Records for locating the described items:

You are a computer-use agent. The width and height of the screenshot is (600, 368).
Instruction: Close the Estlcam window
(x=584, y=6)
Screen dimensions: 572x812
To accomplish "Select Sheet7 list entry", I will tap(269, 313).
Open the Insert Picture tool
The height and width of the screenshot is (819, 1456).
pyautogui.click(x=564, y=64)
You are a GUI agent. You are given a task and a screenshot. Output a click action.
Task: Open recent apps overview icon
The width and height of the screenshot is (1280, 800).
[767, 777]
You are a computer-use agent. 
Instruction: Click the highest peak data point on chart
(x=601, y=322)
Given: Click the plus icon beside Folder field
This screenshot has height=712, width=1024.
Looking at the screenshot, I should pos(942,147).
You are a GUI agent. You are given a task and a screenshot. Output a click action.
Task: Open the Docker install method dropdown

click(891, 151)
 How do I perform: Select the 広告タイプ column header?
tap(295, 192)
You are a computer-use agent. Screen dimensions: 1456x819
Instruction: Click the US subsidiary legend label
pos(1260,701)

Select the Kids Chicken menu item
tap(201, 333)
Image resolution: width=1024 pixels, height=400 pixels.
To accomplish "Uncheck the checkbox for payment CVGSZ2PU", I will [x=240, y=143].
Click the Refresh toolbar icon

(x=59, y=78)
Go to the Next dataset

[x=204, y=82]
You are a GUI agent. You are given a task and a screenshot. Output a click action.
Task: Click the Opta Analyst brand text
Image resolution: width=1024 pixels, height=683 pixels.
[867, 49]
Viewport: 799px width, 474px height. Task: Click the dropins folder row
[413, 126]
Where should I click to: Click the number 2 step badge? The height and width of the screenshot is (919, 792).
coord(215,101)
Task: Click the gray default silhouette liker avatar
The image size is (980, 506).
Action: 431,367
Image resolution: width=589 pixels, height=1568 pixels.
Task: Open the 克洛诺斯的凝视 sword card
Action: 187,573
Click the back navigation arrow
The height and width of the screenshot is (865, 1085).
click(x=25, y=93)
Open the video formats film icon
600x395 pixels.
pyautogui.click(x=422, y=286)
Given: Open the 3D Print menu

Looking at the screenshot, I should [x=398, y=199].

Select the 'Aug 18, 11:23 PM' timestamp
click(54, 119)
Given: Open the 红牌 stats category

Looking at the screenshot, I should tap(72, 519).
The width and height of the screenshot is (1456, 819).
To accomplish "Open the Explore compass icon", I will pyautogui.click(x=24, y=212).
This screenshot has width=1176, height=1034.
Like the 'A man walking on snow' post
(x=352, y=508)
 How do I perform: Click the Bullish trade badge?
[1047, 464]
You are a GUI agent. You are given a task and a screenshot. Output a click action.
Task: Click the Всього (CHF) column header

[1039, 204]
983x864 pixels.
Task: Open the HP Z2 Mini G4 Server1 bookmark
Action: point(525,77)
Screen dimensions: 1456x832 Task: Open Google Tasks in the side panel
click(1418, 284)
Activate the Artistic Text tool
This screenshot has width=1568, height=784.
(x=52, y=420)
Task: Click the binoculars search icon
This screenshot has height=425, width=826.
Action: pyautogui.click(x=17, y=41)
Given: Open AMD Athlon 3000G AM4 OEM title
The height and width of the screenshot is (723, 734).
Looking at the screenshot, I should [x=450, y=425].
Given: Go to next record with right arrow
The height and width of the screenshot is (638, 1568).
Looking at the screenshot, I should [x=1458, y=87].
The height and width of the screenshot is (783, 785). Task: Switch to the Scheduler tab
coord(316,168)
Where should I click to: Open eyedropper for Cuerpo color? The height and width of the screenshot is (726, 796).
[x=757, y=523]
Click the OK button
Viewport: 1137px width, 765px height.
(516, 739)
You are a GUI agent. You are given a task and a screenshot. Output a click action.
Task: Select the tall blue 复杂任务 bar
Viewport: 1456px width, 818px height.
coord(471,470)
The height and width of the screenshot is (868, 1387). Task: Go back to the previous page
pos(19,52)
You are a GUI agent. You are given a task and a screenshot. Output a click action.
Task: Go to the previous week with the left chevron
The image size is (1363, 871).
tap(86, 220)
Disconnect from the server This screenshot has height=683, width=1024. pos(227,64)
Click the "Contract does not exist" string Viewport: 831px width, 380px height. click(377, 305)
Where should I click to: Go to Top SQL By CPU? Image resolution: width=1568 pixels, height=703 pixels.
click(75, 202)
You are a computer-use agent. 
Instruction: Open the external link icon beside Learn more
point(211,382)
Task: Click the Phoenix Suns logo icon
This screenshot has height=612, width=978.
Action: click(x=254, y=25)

- **Directions**: Rewrite these lines as a Markdown table with two columns, Row and Line, numbering each row and leaving out the blank lines.

- **Written answer**:
| Row | Line |
|---|---|
| 1 | You are a computer-use agent. The width and height of the screenshot is (600, 368). |
| 2 | Instruction: Close the Estlcam window |
| 3 | (x=584, y=6) |
| 4 | Screen dimensions: 572x812 |
| 5 | To accomplish "Select Sheet7 list entry", I will tap(269, 313). |
| 6 | Open the Insert Picture tool |
| 7 | The height and width of the screenshot is (819, 1456). |
| 8 | pyautogui.click(x=564, y=64) |
| 9 | You are a GUI agent. You are given a task and a screenshot. Output a click action. |
| 10 | Task: Open recent apps overview icon |
| 11 | The width and height of the screenshot is (1280, 800). |
| 12 | [767, 777] |
| 13 | You are a computer-use agent.  |
| 14 | Instruction: Click the highest peak data point on chart |
| 15 | (x=601, y=322) |
| 16 | Given: Click the plus icon beside Folder field |
| 17 | This screenshot has height=712, width=1024. |
| 18 | Looking at the screenshot, I should pos(942,147). |
| 19 | You are a GUI agent. You are given a task and a screenshot. Output a click action. |
| 20 | Task: Open the Docker install method dropdown |
| 21 | click(891, 151) |
| 22 |  How do I perform: Select the 広告タイプ column header? |
| 23 | tap(295, 192) |
| 24 | You are a computer-use agent. Screen dimensions: 1456x819 |
| 25 | Instruction: Click the US subsidiary legend label |
| 26 | pos(1260,701) |
| 27 | Select the Kids Chicken menu item |
| 28 | tap(201, 333) |
| 29 | Image resolution: width=1024 pixels, height=400 pixels. |
| 30 | To accomplish "Uncheck the checkbox for payment CVGSZ2PU", I will [x=240, y=143]. |
| 31 | Click the Refresh toolbar icon |
| 32 | (x=59, y=78) |
| 33 | Go to the Next dataset |
| 34 | [x=204, y=82] |
| 35 | You are a GUI agent. You are given a task and a screenshot. Output a click action. |
| 36 | Task: Click the Opta Analyst brand text |
| 37 | Image resolution: width=1024 pixels, height=683 pixels. |
| 38 | [867, 49] |
| 39 | Viewport: 799px width, 474px height. Task: Click the dropins folder row |
| 40 | [413, 126] |
| 41 | Where should I click to: Click the number 2 step badge? The height and width of the screenshot is (919, 792). |
| 42 | coord(215,101) |
| 43 | Task: Click the gray default silhouette liker avatar |
| 44 | The image size is (980, 506). |
| 45 | Action: 431,367 |
| 46 | Image resolution: width=589 pixels, height=1568 pixels. |
| 47 | Task: Open the 克洛诺斯的凝视 sword card |
| 48 | Action: 187,573 |
| 49 | Click the back navigation arrow |
| 50 | The height and width of the screenshot is (865, 1085). |
| 51 | click(x=25, y=93) |
| 52 | Open the video formats film icon |
| 53 | 600x395 pixels. |
| 54 | pyautogui.click(x=422, y=286) |
| 55 | Given: Open the 3D Print menu |
| 56 | Looking at the screenshot, I should [x=398, y=199]. |
| 57 | Select the 'Aug 18, 11:23 PM' timestamp |
| 58 | click(54, 119) |
| 59 | Given: Open the 红牌 stats category |
| 60 | Looking at the screenshot, I should tap(72, 519). |
| 61 | The width and height of the screenshot is (1456, 819). |
| 62 | To accomplish "Open the Explore compass icon", I will pyautogui.click(x=24, y=212). |
| 63 | This screenshot has width=1176, height=1034. |
| 64 | Like the 'A man walking on snow' post |
| 65 | (x=352, y=508) |
| 66 |  How do I perform: Click the Bullish trade badge? |
| 67 | [1047, 464] |
| 68 | You are a GUI agent. You are given a task and a screenshot. Output a click action. |
| 69 | Task: Click the Всього (CHF) column header |
| 70 | [1039, 204] |
| 71 | 983x864 pixels. |
| 72 | Task: Open the HP Z2 Mini G4 Server1 bookmark |
| 73 | Action: point(525,77) |
| 74 | Screen dimensions: 1456x832 Task: Open Google Tasks in the side panel |
| 75 | click(1418, 284) |
| 76 | Activate the Artistic Text tool |
| 77 | This screenshot has width=1568, height=784. |
| 78 | (x=52, y=420) |
| 79 | Task: Click the binoculars search icon |
| 80 | This screenshot has height=425, width=826. |
| 81 | Action: pyautogui.click(x=17, y=41) |
| 82 | Given: Open AMD Athlon 3000G AM4 OEM title |
| 83 | The height and width of the screenshot is (723, 734). |
| 84 | Looking at the screenshot, I should [x=450, y=425]. |
| 85 | Given: Go to next record with right arrow |
| 86 | The height and width of the screenshot is (638, 1568). |
| 87 | Looking at the screenshot, I should [x=1458, y=87]. |
| 88 | The height and width of the screenshot is (783, 785). Task: Switch to the Scheduler tab |
| 89 | coord(316,168) |
| 90 | Where should I click to: Open eyedropper for Cuerpo color? The height and width of the screenshot is (726, 796). |
| 91 | [x=757, y=523] |
| 92 | Click the OK button |
| 93 | Viewport: 1137px width, 765px height. |
| 94 | (516, 739) |
| 95 | You are a GUI agent. You are given a task and a screenshot. Output a click action. |
| 96 | Task: Select the tall blue 复杂任务 bar |
| 97 | Viewport: 1456px width, 818px height. |
| 98 | coord(471,470) |
| 99 | The height and width of the screenshot is (868, 1387). Task: Go back to the previous page |
| 100 | pos(19,52) |
| 101 | You are a GUI agent. You are given a task and a screenshot. Output a click action. |
| 102 | Task: Go to the previous week with the left chevron |
| 103 | The image size is (1363, 871). |
| 104 | tap(86, 220) |
| 105 | Disconnect from the server This screenshot has height=683, width=1024. pos(227,64) |
| 106 | Click the "Contract does not exist" string Viewport: 831px width, 380px height. click(377, 305) |
| 107 | Where should I click to: Go to Top SQL By CPU? Image resolution: width=1568 pixels, height=703 pixels. |
| 108 | click(75, 202) |
| 109 | You are a computer-use agent.  |
| 110 | Instruction: Open the external link icon beside Learn more |
| 111 | point(211,382) |
| 112 | Task: Click the Phoenix Suns logo icon |
| 113 | This screenshot has height=612, width=978. |
| 114 | Action: click(x=254, y=25) |